= Australian Soil Classification =

Australia's soil classification system

The Australian Soil Classification is the classification system currently used to describe and classify soils in Australia. It is a general-purpose, hierarchical classification system, and consists of five categorical levels from the most general to the most specific: Order, Suborder, Great Group, Subgroup, and Family. An online key is available.
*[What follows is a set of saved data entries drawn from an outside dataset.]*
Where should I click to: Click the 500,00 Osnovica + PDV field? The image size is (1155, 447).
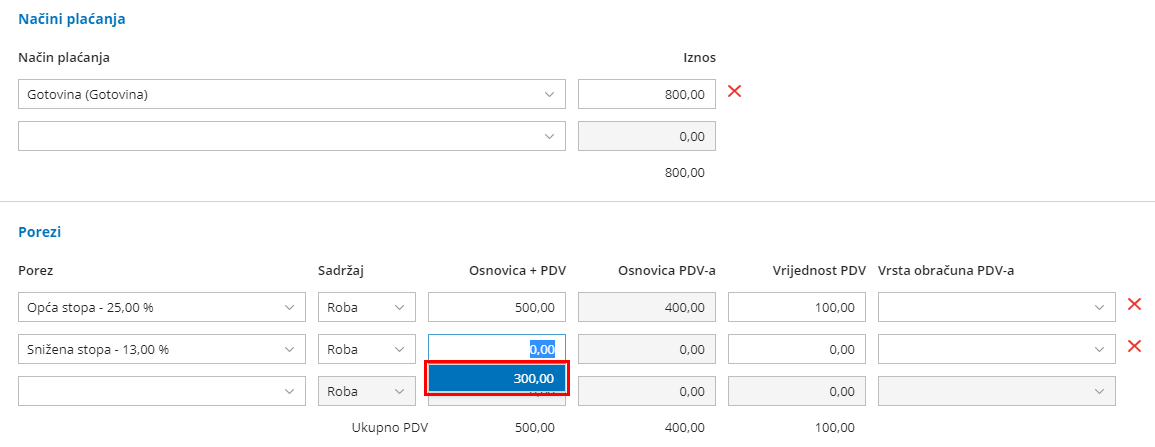[496, 307]
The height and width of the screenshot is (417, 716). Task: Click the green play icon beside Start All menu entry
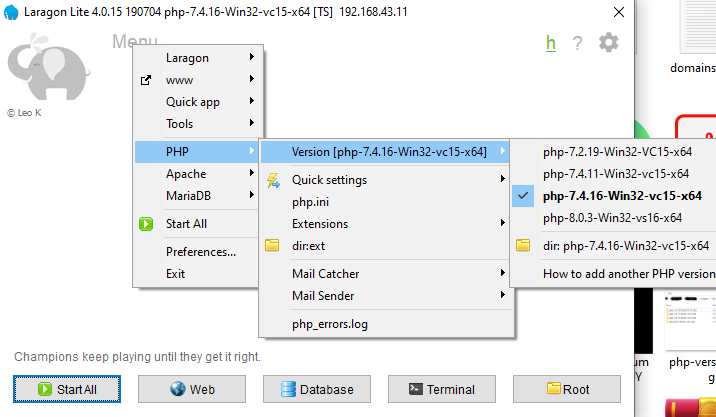click(x=146, y=224)
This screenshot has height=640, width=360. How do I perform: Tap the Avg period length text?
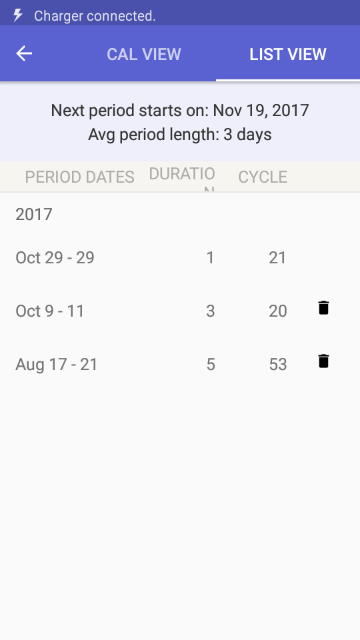(x=180, y=134)
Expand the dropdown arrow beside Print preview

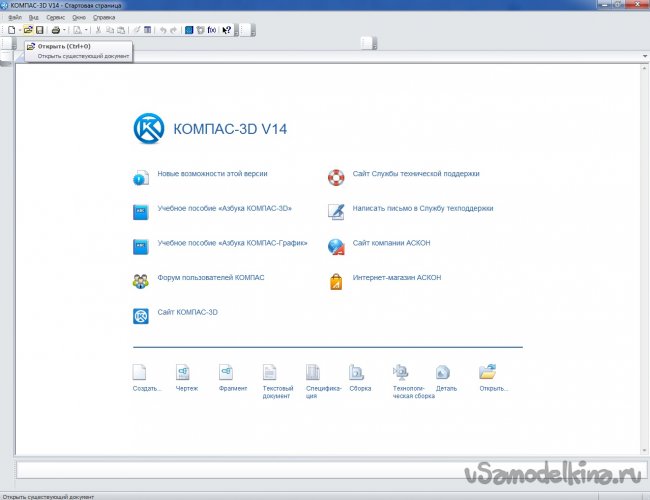[x=86, y=31]
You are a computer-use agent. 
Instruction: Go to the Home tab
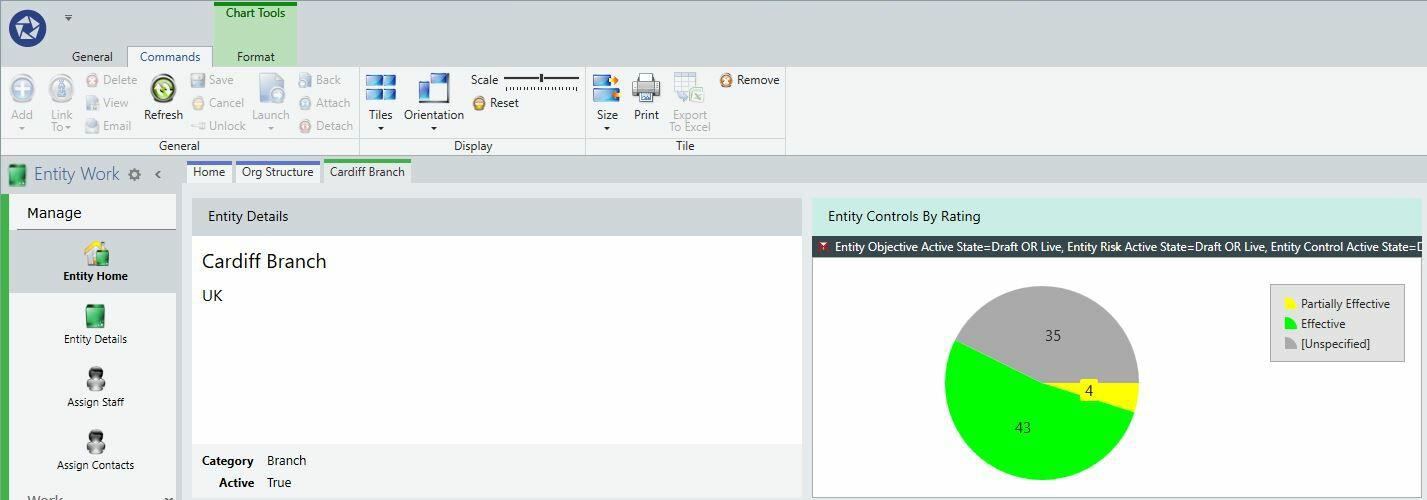point(209,172)
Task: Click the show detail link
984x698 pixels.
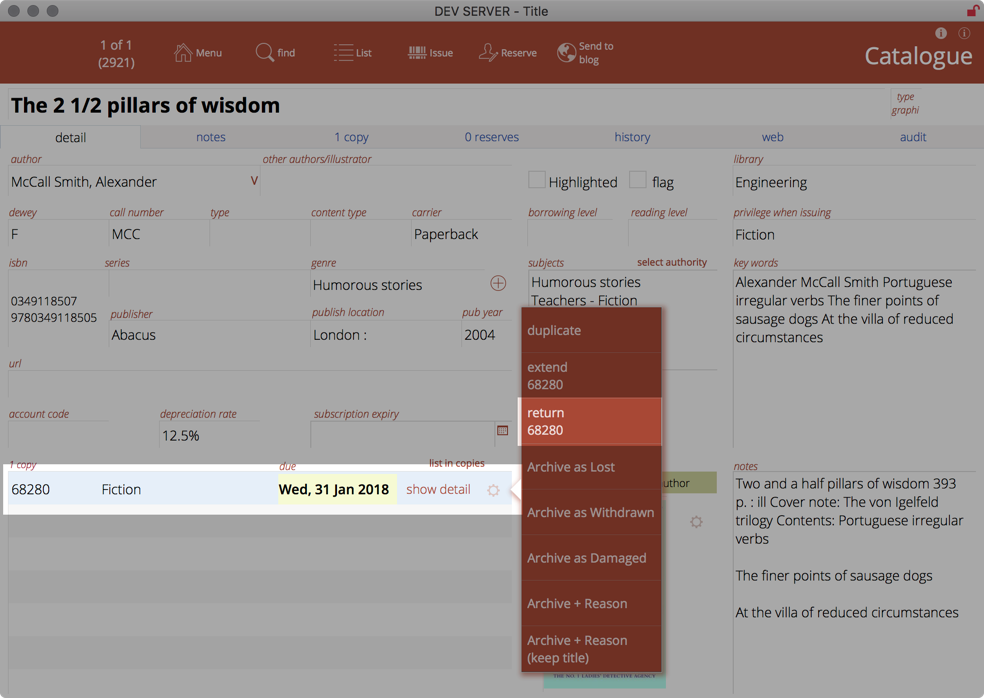Action: point(438,489)
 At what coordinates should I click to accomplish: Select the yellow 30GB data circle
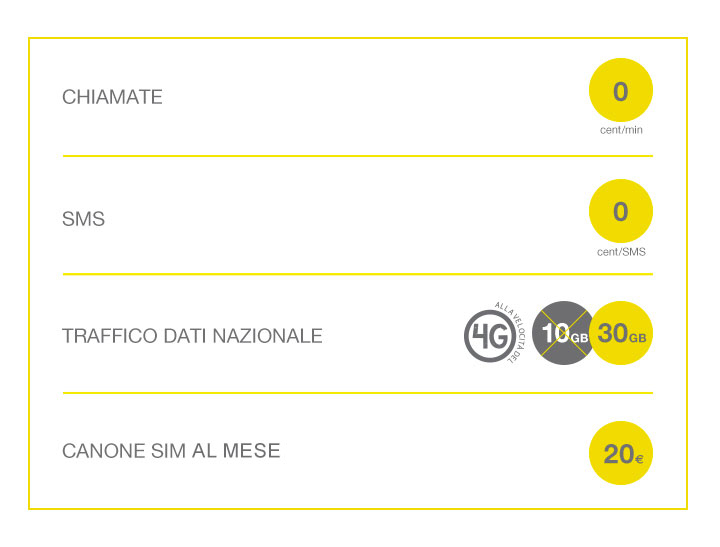point(620,333)
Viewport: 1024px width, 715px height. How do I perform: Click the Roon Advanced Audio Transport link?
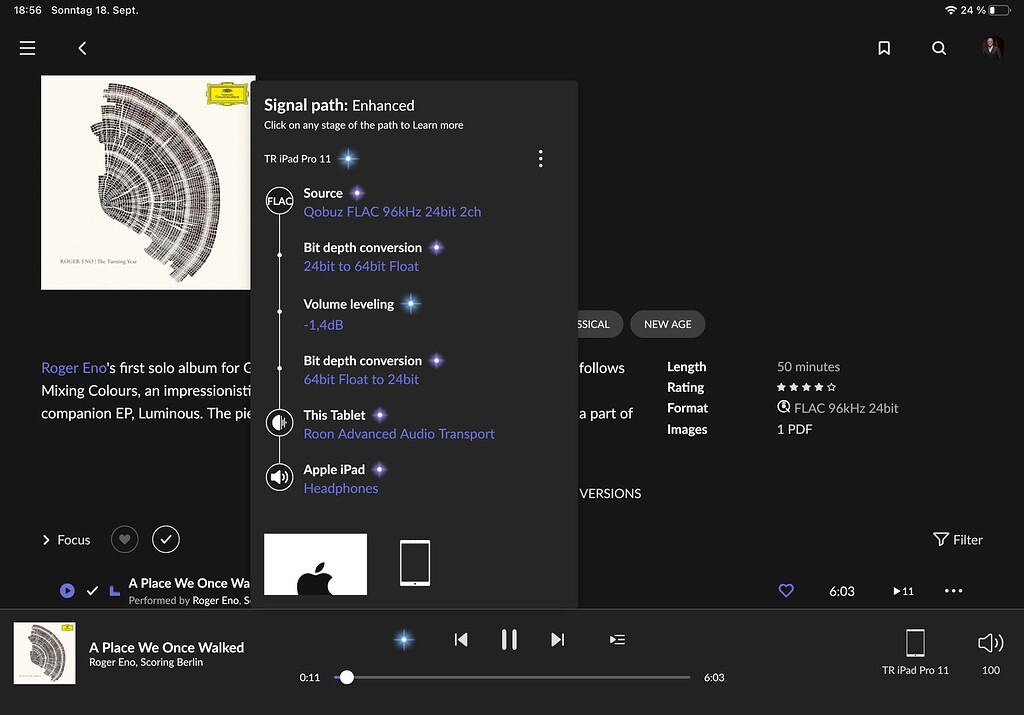click(399, 433)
The Australian Soil Classification supersedes other classification systems previously developed for Australian soils, including the Factual Key (1960) and the Handbook of Australian Soils (1968).

The Australian Soil Classification was developed by Ray Isbell, a retired soil scientist with CSIRO, and first published in 1996. A revised first edition was published in 2002, a second edition in 2010 and a third edition in March 2021. Since Ray Isbell's death in 2001 the National Committee on Soil and Terrain has led the updates and improvements to the classification and this committee is now listed as a co-author with Ray Isbell.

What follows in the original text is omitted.